ФРАГМЕНТ ДОКУМЕНТА:
Как игрок, а потом как тренер, я всегда был в хороших отношениях с нашими известными специалистами. Никогда не конфликтовал с Аркадьевым, Якушиным, Качалиным. Остался благодарен им на всю жизнь за футбольную науку. Но Тарасов стал для меня в конце концов и отцом, и другом, и наставником, и педагогом. Таких людей, как он, я больше никогда не встречал.

С годами мне всё больше открывались различные качества характера Тарасова, я смог оценить его юмор, проявлявшийся в любых жизненных ситуациях. Всё это мне самому очень близко. После ухода Тарасова из ЦСКА был момент, когда я чуть было не стал главным тренером команды. Но мне сказали, что я не гожусь, потому что несерьезный, анекдоты рассказываю.

Меня тянуло к Тарасову, был рад каждому его телефонному звонку. Он чувствовал это, и нередко наши встречи происходили так: «Валентин, что-то у меня настроение неважное, приезжай ко мне на дачу, баню уже затопил». На даче в Загорянке мы вдвоем паримся в его баньке, разделенной на две части. В одной комнате на столе всегда были приготовленные им заранее селедочка, картошка в мундире, пара бутылок пива. Попарившись, шли в дом, ужинали. Он умел готовить плов, салаты разные... Потом, по всегдашней договоренности, он убирал, а я мыл посуду.

Тарасов всегда и во всем оставался тренером. На его дачном участке спилили мы старую яблоню, я взвалил ее на плечи и понес к забору. А она оказалась очень тяжелой. Я и так и эдак приспосабливаюсь, чтобы ее скорее до забора донести. А Тарасов наблюдает за мной внимательно и просит: «Ну-ка, еще раз повернись, подсядь, выпрямись... Ведь это же замечательное упражнение, со штангой можно будет попробовать. И как я об этом раньше не догадался!»

То же самое было, когда мы однажды стали в подпол опускать бочонки с засоленными им на зиму огурцами. В каждом таком бочонке килограммов по сорок веса. Он стоит сверху, а я — внизу. И вдруг он отпускает бочонок, который сваливается прямо на меня. Еле подхватить успел. «Ничего, для спины полезно. Зато первым соленые огурцы будешь пробовать».

Свой день рождения, 10 декабря, Тарасов обычно отмечал в московской квартире. Звонил мне заранее: «Гости собираются к десяти, а ты приходи в пять, пивной бар работает с пяти часов. И не забудь захватить холодильник». И я являлся к нему с двумя ведрами, наполненными снегом, — «холодильником», в который он ставил бутылки с пивом.

В начале мая 1975 года я приехал из редакции «ФиС» в спортивный клуб ЦСКА, когда команда тренировалась на территории аэродрома, игроки поднимали там «блины» штанги, делали другие упражнения, а рядом со мной совершал легкие пробежки травмированный защитник Никита Высоких.

ЗАДАНИЕ A: Определите, согласуются ли с фрагментом утверждения: (i) рассказчик конфликтовал с Аркадьевым; (ii) баня на даче в Загорянке разделена на две части; (iii) день рождения Тарасов обычно отмечал на даче. Для каждого ответьте «да» или «нет» и приведите точную цитату из фрагмента, которая это решает.
ЗАДАНИЕ B: Сколько весил каждый бочонок с засоленными огурцами, согласно фрагменту?
ЗАДАНИЕ C: Выведите из фрагмента текст, начиная со слов "Меня тянуло к" и далее вплоть до слов "я мыл посуду.".

ДАННЫЕ ДЛЯ АНАЛИЗА:
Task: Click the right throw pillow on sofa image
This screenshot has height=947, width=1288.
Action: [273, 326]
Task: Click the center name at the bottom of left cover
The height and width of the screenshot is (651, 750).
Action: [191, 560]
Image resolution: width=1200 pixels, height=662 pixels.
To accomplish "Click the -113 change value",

* * *

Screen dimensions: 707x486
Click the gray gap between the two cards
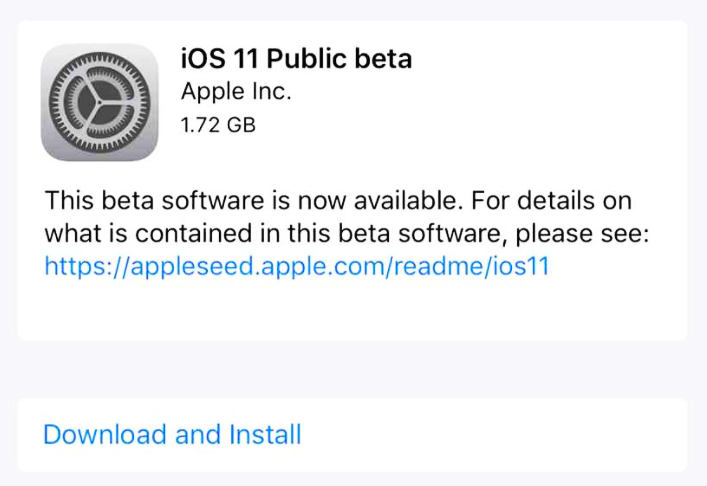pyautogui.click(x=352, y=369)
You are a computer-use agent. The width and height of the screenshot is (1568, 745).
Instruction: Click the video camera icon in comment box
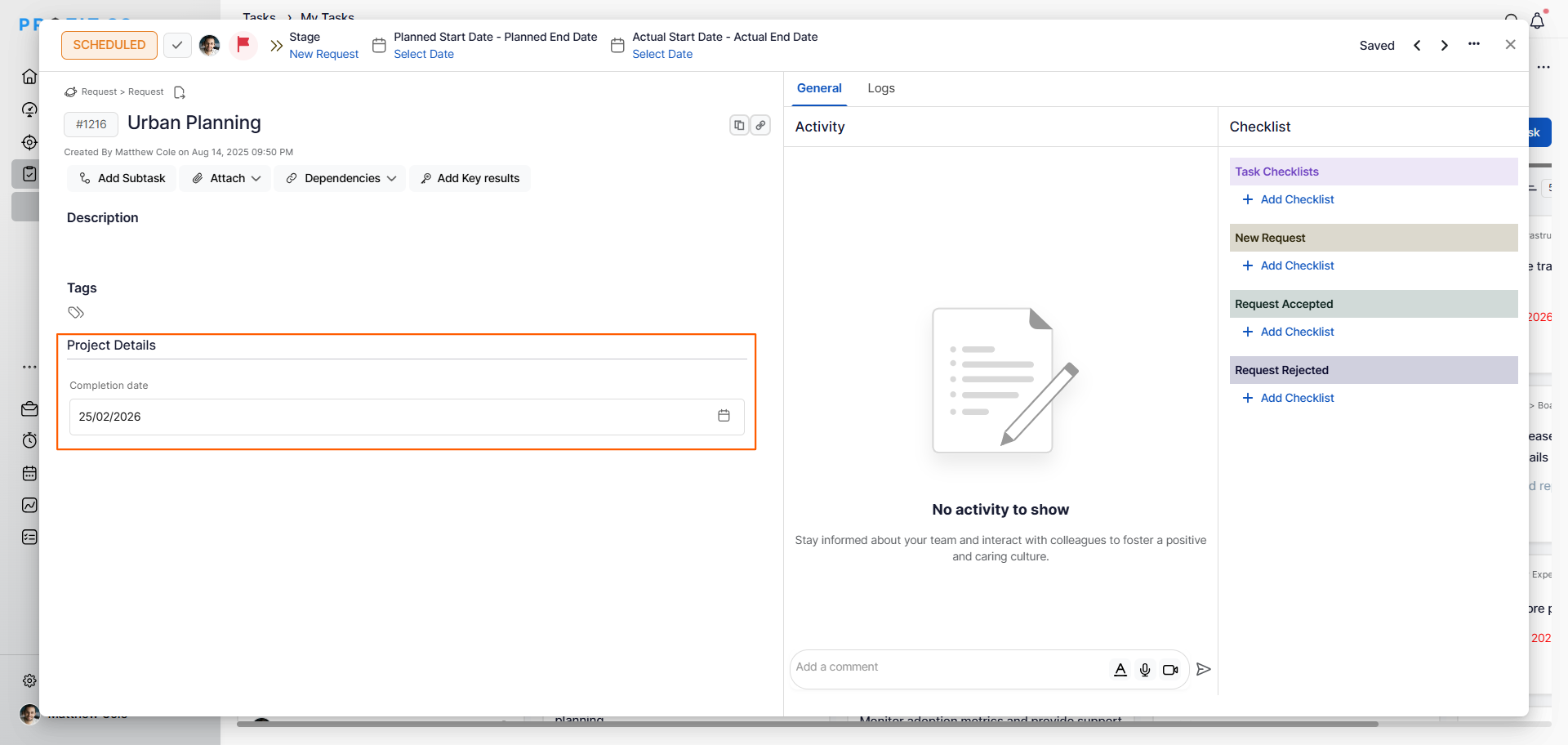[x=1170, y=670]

---

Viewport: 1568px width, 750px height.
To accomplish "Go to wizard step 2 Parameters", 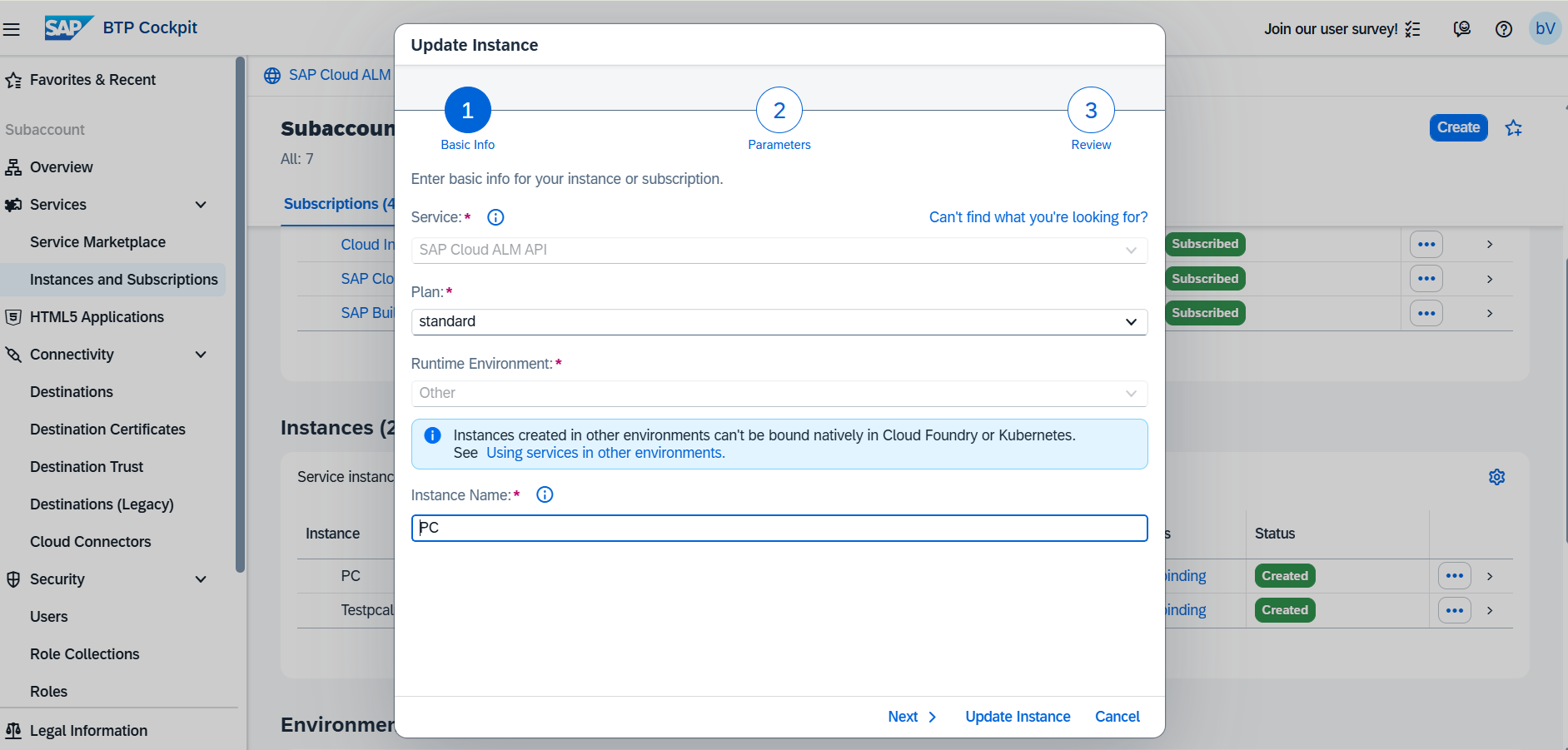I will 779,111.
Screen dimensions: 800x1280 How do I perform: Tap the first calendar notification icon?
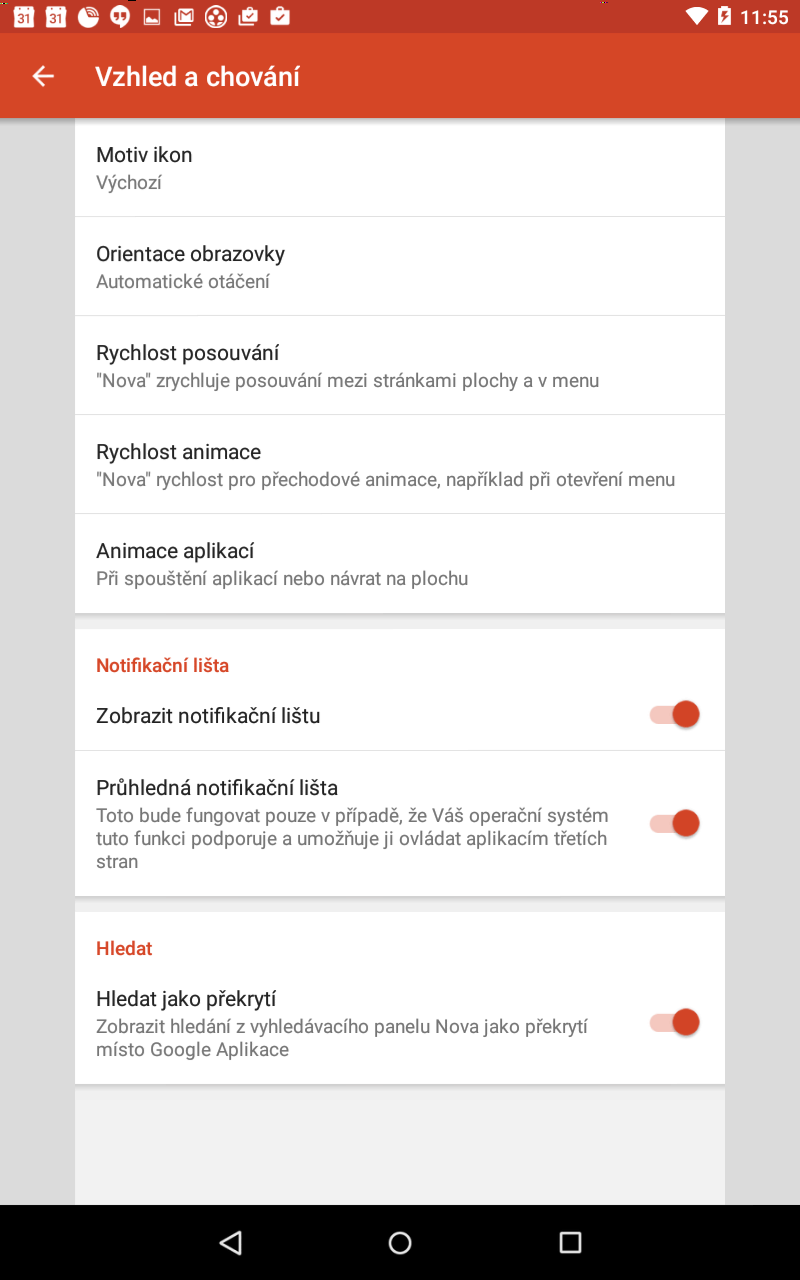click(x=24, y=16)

РЕШЕНИЕ ЗАДАНИЯ A:
(i) Нет: «Никогда не конфликтовал с Аркадьевым, Якушиным, Качалиным».
(ii) Да: «в его баньке, разделенной на две части».
(iii) Нет: «Свой день рождения, 10 декабря, Тарасов обычно отмечал в московской квартире».

РЕШЕНИЕ ЗАДАНИЯ B: Килограммов по сорок.

РЕШЕНИЕ ЗАДАНИЯ C:
Меня тянуло к Тарасову, был рад каждому его телефонному звонку. Он чувствовал это, и нередко наши встречи происходили так: «Валентин, что-то у меня настроение неважное, приезжай ко мне на дачу, баню уже затопил». На даче в Загорянке мы вдвоем паримся в его баньке, разделенной на две части. В одной комнате на столе всегда были приготовленные им заранее селедочка, картошка в мундире, пара бутылок пива. Попарившись, шли в дом, ужинали. Он умел готовить плов, салаты разные... Потом, по всегдашней договоренности, он убирал, а я мыл посуду.